Question

Number of molecules/ions from the following in which the central atom is involved in sp3 hybridization is ________.\( \text{NO}_3^-, \, \text{BCl}_3, \, \text{ClO}_2^-, \, \text{ClO}_3 \)

• A. 2
• B. 4
• C. 3
• D. 1

Answer 1

The Correct Option is A

Determine the Hybridization of Each Species:

For \( \text{NO}_3^- \):
The structure of \( \text{NO}_3^- \) (nitrate ion) shows that nitrogen is involved in three sigma bonds and has no lone pairs on it.
The hybridization of nitrogen in \( \text{NO}_3^- \) is \( sp^2 \).

For \( \text{BCl}_3 \):
Boron in \( \text{BCl}_3 \) forms three sigma bonds with no lone pairs, resulting in a planar triangular structure.
The hybridization of boron in \( \text{BCl}_3 \) is \( sp^2 \).

For \( \text{ClO}_2^- \):
In \( \text{ClO}_2^- \) (chlorite ion), chlorine has two sigma bonds with oxygen atoms and two lone pairs of electrons.
The hybridization of chlorine in \( \text{ClO}_2^- \) is \( sp^3 \), resulting in a bent or V-shaped geometry.

For \( \text{ClO}_3^- \):
In \( \text{ClO}_3^- \) (chlorate ion), chlorine forms three sigma bonds with oxygen atoms and has one lone pair of electrons.
The hybridization of chlorine in \( \text{ClO}_3^- \) is \( sp^3 \), resulting in a pyramidal structure.

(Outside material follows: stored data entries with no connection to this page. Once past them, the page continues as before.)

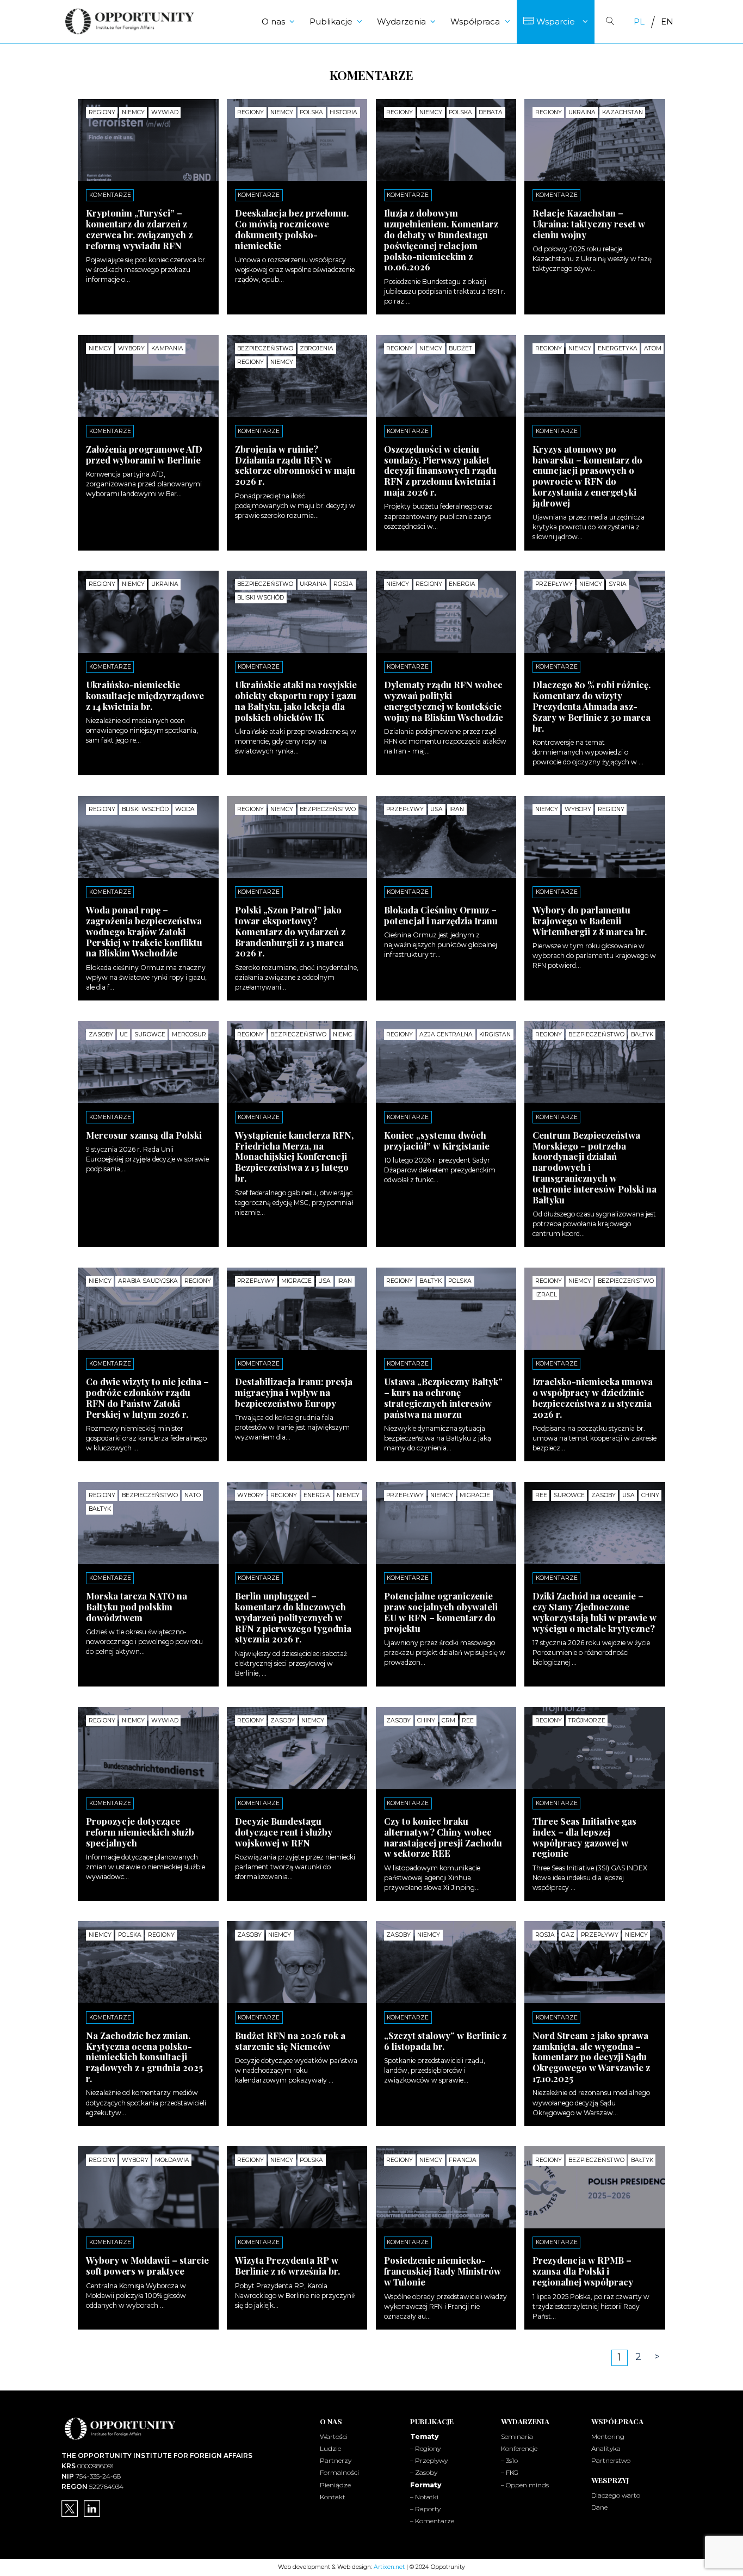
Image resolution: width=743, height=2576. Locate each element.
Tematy (424, 2436)
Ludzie (330, 2448)
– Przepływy (429, 2460)
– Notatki (424, 2497)
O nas (273, 21)
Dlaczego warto (615, 2495)
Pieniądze (335, 2485)
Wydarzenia (401, 21)
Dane (599, 2507)
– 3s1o (509, 2460)
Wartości (334, 2436)
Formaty (425, 2485)
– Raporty (425, 2509)
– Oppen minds (525, 2485)
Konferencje (519, 2448)
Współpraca (475, 21)
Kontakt (332, 2497)
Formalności (339, 2472)
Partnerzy (335, 2460)
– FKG (509, 2472)
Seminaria (517, 2436)
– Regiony (425, 2448)
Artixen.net (389, 2567)
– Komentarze (432, 2521)
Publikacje (330, 21)
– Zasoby (423, 2472)
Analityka (606, 2448)
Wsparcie (555, 21)
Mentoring (607, 2436)
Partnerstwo (610, 2460)
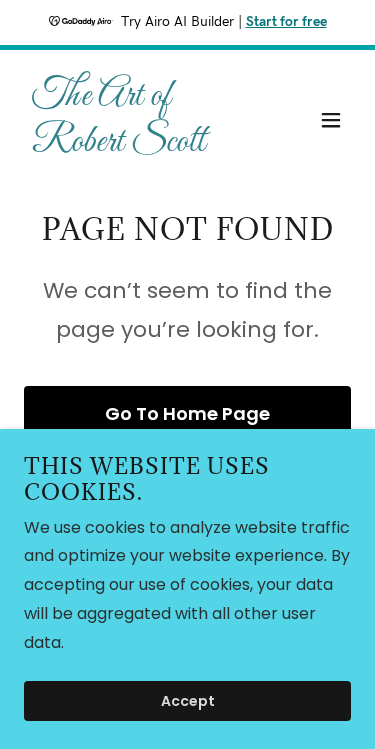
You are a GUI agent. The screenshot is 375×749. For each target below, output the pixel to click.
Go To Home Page (187, 413)
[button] (331, 120)
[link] (138, 145)
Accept (188, 701)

Count the Species with \( sp^3 \) Hybridization:

From the analysis above, \( \text{ClO}_2^- \) and \( \text{ClO}_3^- \) have \( sp^3 \) hybridization for the central atom.

Conclusion:

The number of molecules/ions in which the central atom is involved in \( sp^3 \) hybridization is 2, corresponding to Option (1).